The new coach made a solid first impression at his introductory news conference Tuesday afternoon.
Pitt is betting about $10 million that the university has it right this time. That's the cost of Graham's five-year contract, which also requires another $2 million per year for assistants.
Graham's hiring officially makes Mike Haywood an unfortunate footnote in Pitt sports history.
Graham made it clear that he's looking forward. Maybe it's fast forward.
He wants Heinz Field filled on game days, and he doesn't want any of the 65,000 seats in use.
Graham plans an exciting, up-tempo football team, performing at a level that will consistently draw people out of their seats. He said "speed" is the first three entries on his priority list.

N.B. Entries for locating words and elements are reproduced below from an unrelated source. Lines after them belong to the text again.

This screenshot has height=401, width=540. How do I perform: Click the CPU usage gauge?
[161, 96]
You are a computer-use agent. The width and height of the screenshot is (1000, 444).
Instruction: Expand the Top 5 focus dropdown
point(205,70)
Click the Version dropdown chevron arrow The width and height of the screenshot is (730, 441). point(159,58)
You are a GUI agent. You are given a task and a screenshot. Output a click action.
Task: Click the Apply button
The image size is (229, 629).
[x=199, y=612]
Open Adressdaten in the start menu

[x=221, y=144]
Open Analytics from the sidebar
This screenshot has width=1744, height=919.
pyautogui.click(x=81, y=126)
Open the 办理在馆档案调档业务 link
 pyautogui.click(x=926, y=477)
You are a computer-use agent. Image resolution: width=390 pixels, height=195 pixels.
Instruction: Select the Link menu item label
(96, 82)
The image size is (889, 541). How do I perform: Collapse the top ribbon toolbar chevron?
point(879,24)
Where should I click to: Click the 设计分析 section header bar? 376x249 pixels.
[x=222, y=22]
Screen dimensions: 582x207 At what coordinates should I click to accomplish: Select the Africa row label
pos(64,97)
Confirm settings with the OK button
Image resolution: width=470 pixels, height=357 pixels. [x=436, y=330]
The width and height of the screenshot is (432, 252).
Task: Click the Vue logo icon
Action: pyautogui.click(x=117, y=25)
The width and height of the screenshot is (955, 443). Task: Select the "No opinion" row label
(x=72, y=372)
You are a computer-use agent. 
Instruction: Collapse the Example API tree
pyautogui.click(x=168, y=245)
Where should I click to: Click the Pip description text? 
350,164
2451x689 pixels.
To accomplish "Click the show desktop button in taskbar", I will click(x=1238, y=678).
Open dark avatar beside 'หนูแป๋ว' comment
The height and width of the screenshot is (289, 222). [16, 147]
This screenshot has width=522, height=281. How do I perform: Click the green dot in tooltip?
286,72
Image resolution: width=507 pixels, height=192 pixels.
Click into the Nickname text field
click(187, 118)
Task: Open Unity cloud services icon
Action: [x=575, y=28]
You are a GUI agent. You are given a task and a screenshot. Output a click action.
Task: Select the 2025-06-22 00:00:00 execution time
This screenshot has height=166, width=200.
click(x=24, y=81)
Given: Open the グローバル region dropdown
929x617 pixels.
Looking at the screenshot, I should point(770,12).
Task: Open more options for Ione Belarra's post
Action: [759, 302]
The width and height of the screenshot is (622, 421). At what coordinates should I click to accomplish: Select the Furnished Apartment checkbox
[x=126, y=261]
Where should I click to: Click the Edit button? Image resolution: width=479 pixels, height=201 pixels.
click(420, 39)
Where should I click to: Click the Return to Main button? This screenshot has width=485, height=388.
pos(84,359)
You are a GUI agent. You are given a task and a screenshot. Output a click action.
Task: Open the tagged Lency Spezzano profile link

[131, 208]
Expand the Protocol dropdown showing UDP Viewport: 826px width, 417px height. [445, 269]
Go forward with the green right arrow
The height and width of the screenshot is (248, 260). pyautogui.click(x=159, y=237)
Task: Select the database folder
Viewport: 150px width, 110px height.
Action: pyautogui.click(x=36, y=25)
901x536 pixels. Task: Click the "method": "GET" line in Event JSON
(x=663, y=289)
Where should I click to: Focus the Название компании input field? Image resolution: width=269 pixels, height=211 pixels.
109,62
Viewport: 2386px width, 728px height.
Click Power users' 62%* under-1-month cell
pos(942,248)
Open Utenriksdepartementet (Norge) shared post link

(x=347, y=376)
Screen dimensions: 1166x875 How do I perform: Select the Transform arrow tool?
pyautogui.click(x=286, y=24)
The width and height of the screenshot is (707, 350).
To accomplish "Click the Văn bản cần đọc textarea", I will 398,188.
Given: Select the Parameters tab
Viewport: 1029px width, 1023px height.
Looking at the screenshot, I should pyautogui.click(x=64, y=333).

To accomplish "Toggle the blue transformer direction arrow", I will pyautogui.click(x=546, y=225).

He took time to explain that he runs a no-huddle offense, not a spread offense.
That seemed to be a nod to tailback Dion Lewis and fullback Henry Hynoski, who have declared for the NFL draft, along with receiver Jonathan Baldwin.
Lewis is going in part because he thinks the Panthers will become a passing team. Hynoski is leaving entirely because he thinks a fullback will become obsolete in the new offense.
Graham's message? Slow down, gentlemen.
"We want to be a physical football team," Graham said. "I don't know how you can be a physical football team without fullbacks and tight ends."
So the sales job on the dissidents has begun. They're not alone. Graham was selling the program to wary recruits and disgruntled alumni, too.
If everything went according to plan, he hit the road this morning to round up some good football players.
Those he's targeted should expect a dynamic presentation. Unlike Haywood, who shrunk in the spotlight when he was hired, Graham savored it.
He introduced new staff members like he was hosting the Academy Awards. He spoke with an evangelical tone that suggested Billy Graham.
He has engaging drawl that evokes former President George W. Bush, minus the malapropisms.
It's a big job, and Graham appears to be anxious to tackle it.
No matter how angry boosters are with athletic director Steve Pederson and the sloppy process of removing and replacing Dave Wannstedt, it's hard to believe anyone could come away from Graham's debut without being impressed.
Time will tell if Pitt finally got the right man.
But on Jan. 12, it's easy to buy into what Todd Graham is selling.